Explanation: Well, variants 2, 3, 4 are not really useful because the person does not want to know if (s)he has a predisposition for cancer, (s)he tries to find out if (s)he has cancer NOW and has no idea which cancer (s)he has so it is not really possible to take a biopsy and investigate somatic mutations. Tumor marker analysis is also a low accuracy tool when there is no specific “cancer” to test for. In general the only right solution here would be to send the person home (prescription of homeopathy is funny and technically could help to reduce the anxiety, but we have a principal position against pseudo-science so this variant was ideologically wrong).
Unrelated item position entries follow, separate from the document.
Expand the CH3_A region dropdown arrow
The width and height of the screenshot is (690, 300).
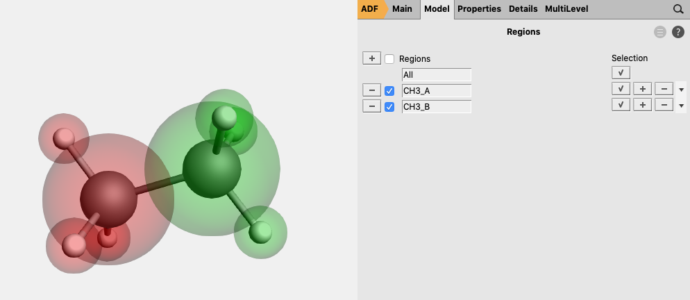tap(681, 90)
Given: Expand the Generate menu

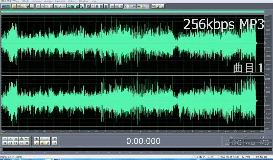Looking at the screenshot, I should [x=37, y=1].
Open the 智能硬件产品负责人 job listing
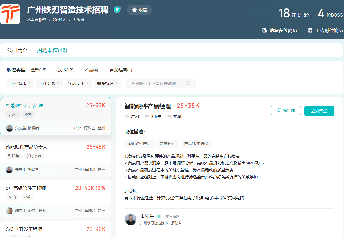The image size is (344, 237). [27, 147]
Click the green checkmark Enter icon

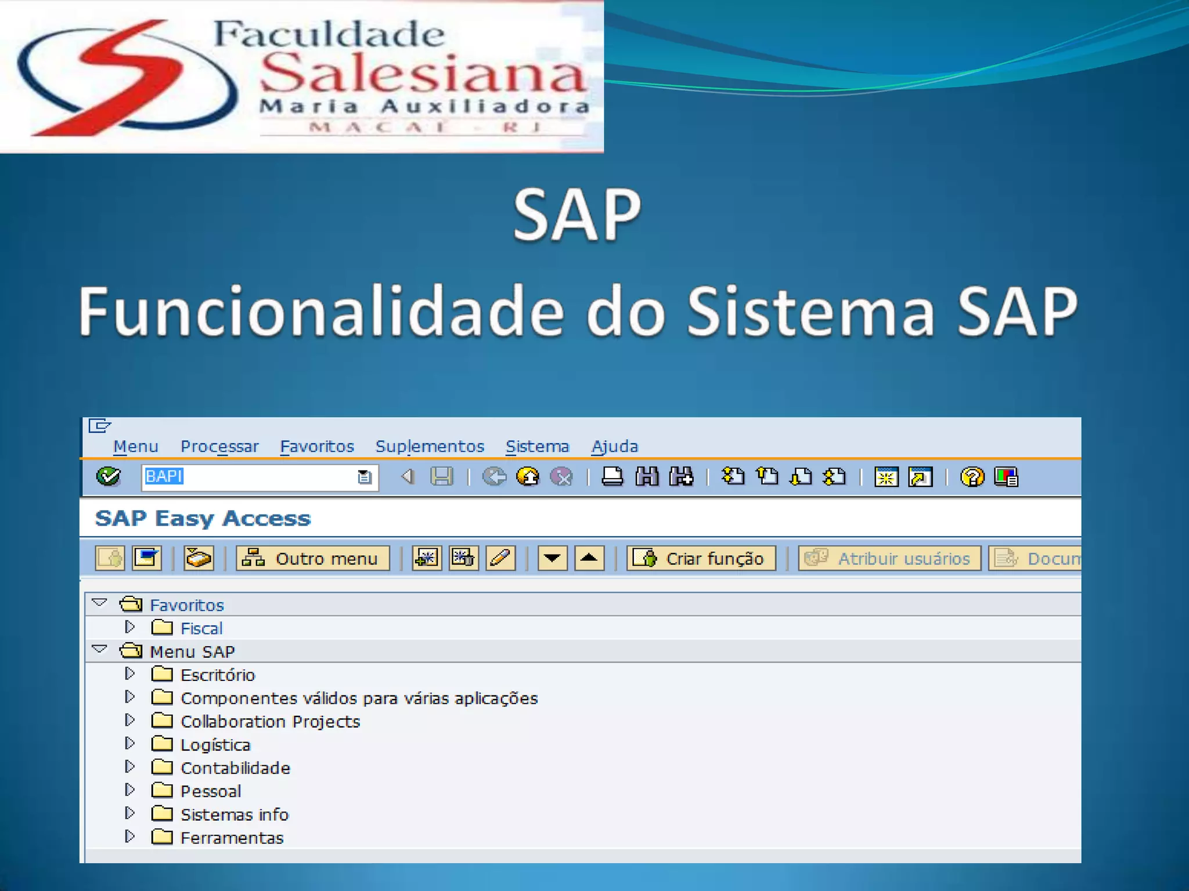(x=109, y=477)
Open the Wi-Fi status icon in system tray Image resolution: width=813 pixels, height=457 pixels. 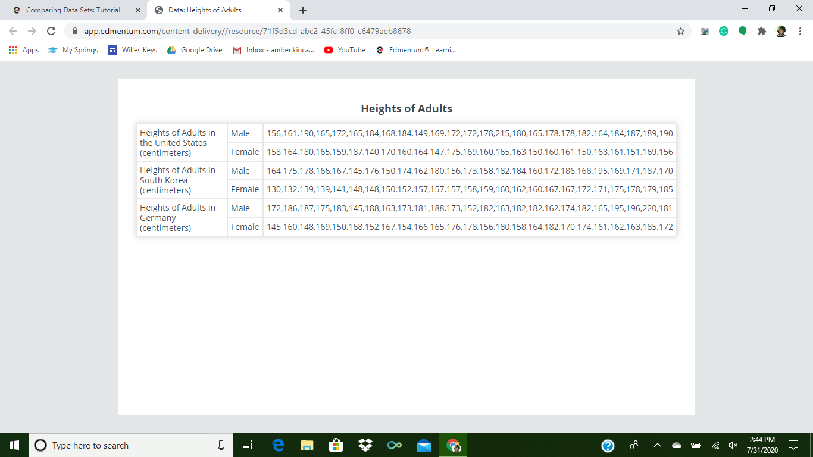pos(714,445)
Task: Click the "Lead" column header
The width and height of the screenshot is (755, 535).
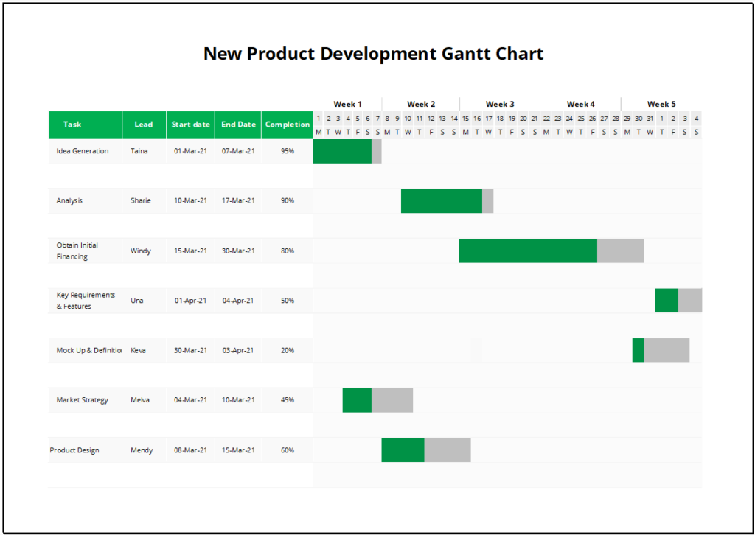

If you want to learn more you can read eg, this web page , “Although tumor markers are extremely useful in determining whether a tumor is responding to treatment or assessing whether it has recurred, no tumor marker identified to date is sufficiently sensitive or specific to be used on its own to screen for cancer”.


You want to confirm the diagnosis for a patient with preliminary diagnosis “cystic fibrosis” (CF). Your budget is limited to $1,000 by the insurance company which finances the analysis, therefore you may choose only one of the following analysis. Which experiment will you perform? 

1.    Nanopore low-coverage WGS because having information about whole genome is always better and preliminary diagnosis may be not accurate
2.    Illumina 100x sequencing of the CFTR gene since most of the cystic fibrosis cases were associated with single nucleotide variants (SNVs) in this gene
3.    Ultra high-density microarray (such as Affymetrix Whole Genome SNP array 6.0) since this disease may be caused by copy number variations (CNVs)
4.    Reduced representation bisulfite sequencing (RRBS), since methylation status is important in many diseases and RRBS is focused only on important regions

Explanation: CFTR is the gene responsible for cystic fibrosis and it is mostly caused by point mutations and short indels and in less than 10% of cases – exonic-level CNVs, and both types of variation has to be investigated. So any variant except 2 will not allow you to do that (nanopore has low accuracy especially for low coverage case, microarrays will not let you to investigate SNVs and RRBS is focused on CpG-rich regions - and CFTR gene is not fully covered by RRBS, and overall doing variant calling from bisulphite sequencing is not really accurate).


You have a Nanopore sequencer and want to produce reads as long as possible. What will prevent you from achieving the goal? (Self-hybridization of DNA can be neglected)

1.    Presence of repeats in your DNA
2.    The fact that quality of base calling is degrading with the length
3.    Too narrow pipette tips 
4.    Presence of short homopolymers (2-10 bps) in DNA you sequence

Explanation: If your pipette tip is not wide enough, you will break your DNA into small pieces even before you start sequencing (eg, here, “Whenever possible, DNA was handled with a wide-bore, low-bind pipette tip.”). Other aspects may play some role, but they are unavoidable and do not matter if you did not take variant 3) into account in the beginning.